Directions for this task ::
Recast the listing below as a JSON list of strings, one string per line, with blank lines left out.

(Item coordinate data)

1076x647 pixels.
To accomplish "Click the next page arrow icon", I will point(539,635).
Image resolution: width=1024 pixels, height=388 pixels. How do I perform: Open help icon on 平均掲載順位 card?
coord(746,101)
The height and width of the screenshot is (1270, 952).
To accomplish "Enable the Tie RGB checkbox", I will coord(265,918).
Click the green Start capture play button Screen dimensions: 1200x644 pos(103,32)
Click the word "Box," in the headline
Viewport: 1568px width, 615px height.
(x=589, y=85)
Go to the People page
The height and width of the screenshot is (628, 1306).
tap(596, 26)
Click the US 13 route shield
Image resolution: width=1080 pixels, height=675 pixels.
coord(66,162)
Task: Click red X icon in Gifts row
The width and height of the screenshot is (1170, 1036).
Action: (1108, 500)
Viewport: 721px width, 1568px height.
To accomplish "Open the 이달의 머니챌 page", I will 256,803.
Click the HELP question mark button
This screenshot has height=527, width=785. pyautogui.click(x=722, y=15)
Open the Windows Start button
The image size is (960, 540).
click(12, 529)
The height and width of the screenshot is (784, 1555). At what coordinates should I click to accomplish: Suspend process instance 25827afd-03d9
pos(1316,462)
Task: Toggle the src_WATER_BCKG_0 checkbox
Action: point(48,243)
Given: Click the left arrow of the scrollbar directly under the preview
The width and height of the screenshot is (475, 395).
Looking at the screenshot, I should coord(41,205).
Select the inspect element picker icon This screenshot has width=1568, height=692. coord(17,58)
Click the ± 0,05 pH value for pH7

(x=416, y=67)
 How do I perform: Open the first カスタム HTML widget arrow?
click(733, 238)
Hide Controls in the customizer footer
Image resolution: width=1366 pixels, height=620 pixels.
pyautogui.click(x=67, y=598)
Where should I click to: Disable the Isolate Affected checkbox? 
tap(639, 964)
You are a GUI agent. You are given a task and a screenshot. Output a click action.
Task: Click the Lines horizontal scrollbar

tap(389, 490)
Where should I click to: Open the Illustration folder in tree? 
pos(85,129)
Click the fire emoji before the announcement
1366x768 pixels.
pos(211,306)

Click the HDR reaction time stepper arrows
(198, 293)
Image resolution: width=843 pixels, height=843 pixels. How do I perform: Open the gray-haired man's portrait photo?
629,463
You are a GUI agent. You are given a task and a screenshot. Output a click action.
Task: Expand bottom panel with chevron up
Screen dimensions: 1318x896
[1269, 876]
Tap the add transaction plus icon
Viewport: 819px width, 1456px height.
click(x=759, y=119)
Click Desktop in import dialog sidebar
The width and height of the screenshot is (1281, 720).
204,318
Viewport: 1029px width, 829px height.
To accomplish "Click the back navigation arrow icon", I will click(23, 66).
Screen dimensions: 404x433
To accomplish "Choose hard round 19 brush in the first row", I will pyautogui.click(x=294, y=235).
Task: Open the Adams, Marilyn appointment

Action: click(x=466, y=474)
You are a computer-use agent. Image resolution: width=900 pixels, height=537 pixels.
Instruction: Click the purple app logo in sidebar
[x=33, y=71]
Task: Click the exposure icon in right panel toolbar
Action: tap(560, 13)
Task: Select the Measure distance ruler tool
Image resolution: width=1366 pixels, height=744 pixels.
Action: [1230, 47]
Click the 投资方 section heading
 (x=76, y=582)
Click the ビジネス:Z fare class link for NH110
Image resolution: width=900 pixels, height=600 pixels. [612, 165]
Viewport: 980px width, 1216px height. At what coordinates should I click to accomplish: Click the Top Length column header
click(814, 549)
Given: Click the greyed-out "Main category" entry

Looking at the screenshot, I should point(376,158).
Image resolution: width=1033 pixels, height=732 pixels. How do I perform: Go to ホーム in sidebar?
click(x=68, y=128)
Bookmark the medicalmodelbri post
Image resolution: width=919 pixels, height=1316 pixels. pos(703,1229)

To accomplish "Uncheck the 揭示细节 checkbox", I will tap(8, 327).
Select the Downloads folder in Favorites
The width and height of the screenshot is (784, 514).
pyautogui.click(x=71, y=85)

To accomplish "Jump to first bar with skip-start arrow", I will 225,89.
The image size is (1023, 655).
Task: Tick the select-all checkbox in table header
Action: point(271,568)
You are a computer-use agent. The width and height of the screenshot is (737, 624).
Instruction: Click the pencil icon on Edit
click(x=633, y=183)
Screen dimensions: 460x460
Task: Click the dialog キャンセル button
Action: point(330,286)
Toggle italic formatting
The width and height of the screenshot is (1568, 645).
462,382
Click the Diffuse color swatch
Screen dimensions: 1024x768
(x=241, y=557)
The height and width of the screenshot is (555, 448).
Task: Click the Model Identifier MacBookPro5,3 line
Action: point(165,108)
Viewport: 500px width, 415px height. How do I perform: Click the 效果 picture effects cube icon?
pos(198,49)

Finished task ::
[
  "1076x647 pixels.",
  "To accomplish \"Click the next page arrow icon\", I will point(539,635).",
  "Image resolution: width=1024 pixels, height=388 pixels. How do I perform: Open help icon on 平均掲載順位 card?",
  "coord(746,101)",
  "The height and width of the screenshot is (1270, 952).",
  "To accomplish \"Enable the Tie RGB checkbox\", I will coord(265,918).",
  "Click the green Start capture play button Screen dimensions: 1200x644 pos(103,32)",
  "Click the word \"Box,\" in the headline",
  "Viewport: 1568px width, 615px height.",
  "(x=589, y=85)",
  "Go to the People page",
  "The height and width of the screenshot is (628, 1306).",
  "tap(596, 26)",
  "Click the US 13 route shield",
  "Image resolution: width=1080 pixels, height=675 pixels.",
  "coord(66,162)",
  "Task: Click red X icon in Gifts row",
  "The width and height of the screenshot is (1170, 1036).",
  "Action: (1108, 500)",
  "Viewport: 721px width, 1568px height.",
  "To accomplish \"Open the 이달의 머니챌 page\", I will 256,803.",
  "Click the HELP question mark button",
  "This screenshot has height=527, width=785. pyautogui.click(x=722, y=15)",
  "Open the Windows Start button",
  "The image size is (960, 540).",
  "click(12, 529)",
  "The height and width of the screenshot is (784, 1555). At what coordinates should I click to accomplish: Suspend process instance 25827afd-03d9",
  "pos(1316,462)",
  "Task: Toggle the src_WATER_BCKG_0 checkbox",
  "Action: point(48,243)",
  "Given: Click the left arrow of the scrollbar directly under the preview",
  "The width and height of the screenshot is (475, 395).",
  "Looking at the screenshot, I should coord(41,205).",
  "Select the inspect element picker icon This screenshot has width=1568, height=692. coord(17,58)",
  "Click the ± 0,05 pH value for pH7",
  "(x=416, y=67)",
  " How do I perform: Open the first カスタム HTML widget arrow?",
  "click(733, 238)",
  "Hide Controls in the customizer footer",
  "Image resolution: width=1366 pixels, height=620 pixels.",
  "pyautogui.click(x=67, y=598)",
  "Where should I click to: Disable the Isolate Affected checkbox? ",
  "tap(639, 964)",
  "You are a GUI agent. You are given a task and a screenshot. Output a click action.",
  "Task: Click the Lines horizontal scrollbar",
  "tap(389, 490)",
  "Where should I click to: Open the Illustration folder in tree? ",
  "pos(85,129)",
  "Click the fire emoji before the announcement",
  "1366x768 pixels.",
  "pos(211,306)",
  "Click the HDR reaction time stepper arrows",
  "(198, 293)",
  "Image resolution: width=843 pixels, height=843 pixels. How do I perform: Open the gray-haired man's portrait photo?",
  "629,463",
  "You are a GUI agent. You are given a task and a screenshot. Output a click action.",
  "Task: Expand bottom panel with chevron up",
  "Screen dimensions: 1318x896",
  "[1269, 876]",
  "Tap the add transaction plus icon",
  "Viewport: 819px width, 1456px height.",
  "click(x=759, y=119)",
  "Click Desktop in import dialog sidebar",
  "The width and height of the screenshot is (1281, 720).",
  "204,318",
  "Viewport: 1029px width, 829px height.",
  "To accomplish \"Click the back navigation arrow icon\", I will click(23, 66).",
  "Screen dimensions: 404x433",
  "To accomplish \"Choose hard round 19 brush in the first row\", I will pyautogui.click(x=294, y=235).",
  "Task: Open the Adams, Marilyn appointment",
  "Action: click(x=466, y=474)",
  "You are a computer-use agent. Image resolution: width=900 pixels, height=537 pixels.",
  "Instruction: Click the purple app logo in sidebar",
  "[x=33, y=71]",
  "Task: Click the exposure icon in right panel toolbar",
  "Action: tap(560, 13)",
  "Task: Select the Measure distance ruler tool",
  "Image resolution: width=1366 pixels, height=744 pixels.",
  "Action: [1230, 47]",
  "Click the 投资方 section heading",
  " (x=76, y=582)",
  "Click the ビジネス:Z fare class link for NH110",
  "Image resolution: width=900 pixels, height=600 pixels. [612, 165]",
  "Viewport: 980px width, 1216px height. At what coordinates should I click to accomplish: Click the Top Length column header",
  "click(814, 549)",
  "Given: Click the greyed-out \"Main category\" entry",
  "Looking at the screenshot, I should point(376,158).",
  "Image resolution: width=1033 pixels, height=732 pixels. How do I perform: Go to ホーム in sidebar?",
  "click(x=68, y=128)",
  "Bookmark the medicalmodelbri post",
  "Image resolution: width=919 pixels, height=1316 pixels. pos(703,1229)",
  "To accomplish \"Uncheck the 揭示细节 checkbox\", I will tap(8, 327).",
  "Select the Downloads folder in Favorites",
  "The width and height of the screenshot is (784, 514).",
  "pyautogui.click(x=71, y=85)",
  "To accomplish \"Jump to first bar with skip-start arrow\", I will 225,89.",
  "The image size is (1023, 655).",
  "Task: Tick the select-all checkbox in table header",
  "Action: point(271,568)",
  "You are a computer-use agent. The width and height of the screenshot is (737, 624).",
  "Instruction: Click the pencil icon on Edit",
  "click(x=633, y=183)",
  "Screen dimensions: 460x460",
  "Task: Click the dialog キャンセル button",
  "Action: point(330,286)",
  "Toggle italic formatting",
  "The width and height of the screenshot is (1568, 645).",
  "462,382",
  "Click the Diffuse color swatch",
  "Screen dimensions: 1024x768",
  "(x=241, y=557)",
  "The height and width of the screenshot is (555, 448).",
  "Task: Click the Model Identifier MacBookPro5,3 line",
  "Action: point(165,108)",
  "Viewport: 500px width, 415px height. How do I perform: Click the 效果 picture effects cube icon?",
  "pos(198,49)"
]